2. Description of the Related Art
Use of data processing systems has grown exponentially in recent years because of the increased use of computing devices. Users have come to rely on data processing systems in every aspect of business and society. With this reliance, preventing soft errors becomes increasingly important to a system's overall performance.
Soft errors refer to errors caused by a temporary disruption of an electronic component such as a register array. A soft error is an error which is not due to any permanent physical defect in the memory system and typically involves changes to data. Many soft errors are caused by radioactive decay. Radioactive decay causes a soft error by alpha particle emission. When an unstable isotope decays, the isotope emits a positively charged alpha particle. The alpha particle may travel through an electronic component such as semiconductor memory and disturbs the distribution of electrons in the semiconductor memory. If the disturbance is large enough, a digital signal can change from a 0 to a 1 or vice versa.
Additionally, soft errors are sometimes caused by cosmic rays. Neutrons within the cosmic ray may produce unstable isotopes by neutron capture which may decay and cause a soft error.

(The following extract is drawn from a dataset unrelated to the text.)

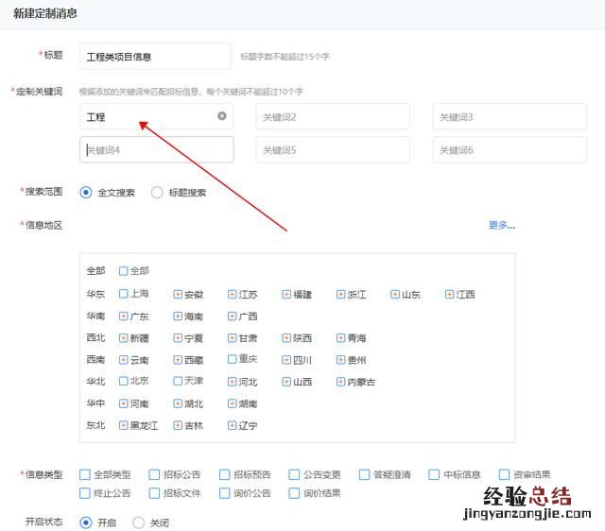
Task: Clear the 工程 keyword with the X icon
Action: [222, 116]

One standard method for protecting data stored in microprocessor register arrays from soft errors is parity protection or error correction code (ECC) protection. Whenever new data is written into a register array, parity or ECC is generated and stored either in the same memory arrays as the data or in a separate memory array. A register is a circuit that holds values, operations, or input operands for logic or arithmetic operations or for address computations. These are typically operations performed by a processor and registers are typically located in processors. The register may hold values, such as an address of an instruction being executed or data being processed. Examples of registers located in a processor core include general purpose registers which hold operands for logic and integer computations or address calculations, floating point registers which hold operands for floating point computations, program counter registers which point to the locations in the memory for fetching instructions, conditional registers which hold values used for calculating conditions for branches, various special purpose registers, such as interrupt vector register, machine status register, link registers. Registers may also be located in any other component of the computers system, such as cache, memory controller, Input/Output controller, network adapter, fabric logic.

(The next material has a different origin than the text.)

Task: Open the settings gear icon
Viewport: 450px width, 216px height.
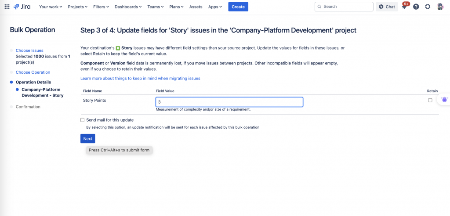Action: (428, 7)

For parity protected arrays, whenever data is read out of the register file, the parity bit is calculated and compared against the corresponding parity bit read out from the appropriate parity storage array. In case of a mismatch, an error is reported and the processor takes an appropriate corrective action of check stops.
For ECC protected arrays, whenever data is read out of the register file, the register file that stores the ECC bits supplies the ECC bits corresponding to the data item, and the read data undergoes ECC correction.

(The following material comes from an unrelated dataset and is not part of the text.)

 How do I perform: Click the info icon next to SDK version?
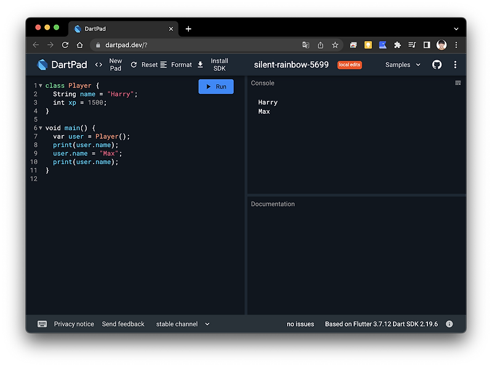point(450,324)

The common problem with error protection mechanisms is that only a limited number of bit flips in any data item may be detected or corrected. For example, in the case of a parity protected data item, any even number of bit flips does not change the parity function, and therefore will go undetected in some systems. In other systems even if the even number of bit flips is detected, the error may not be correctable. This problem is further referred to as soft error accumulation. Soft error accumulation often results in data errors such as computational errors, application failures, and necessary reboots of a data processing system.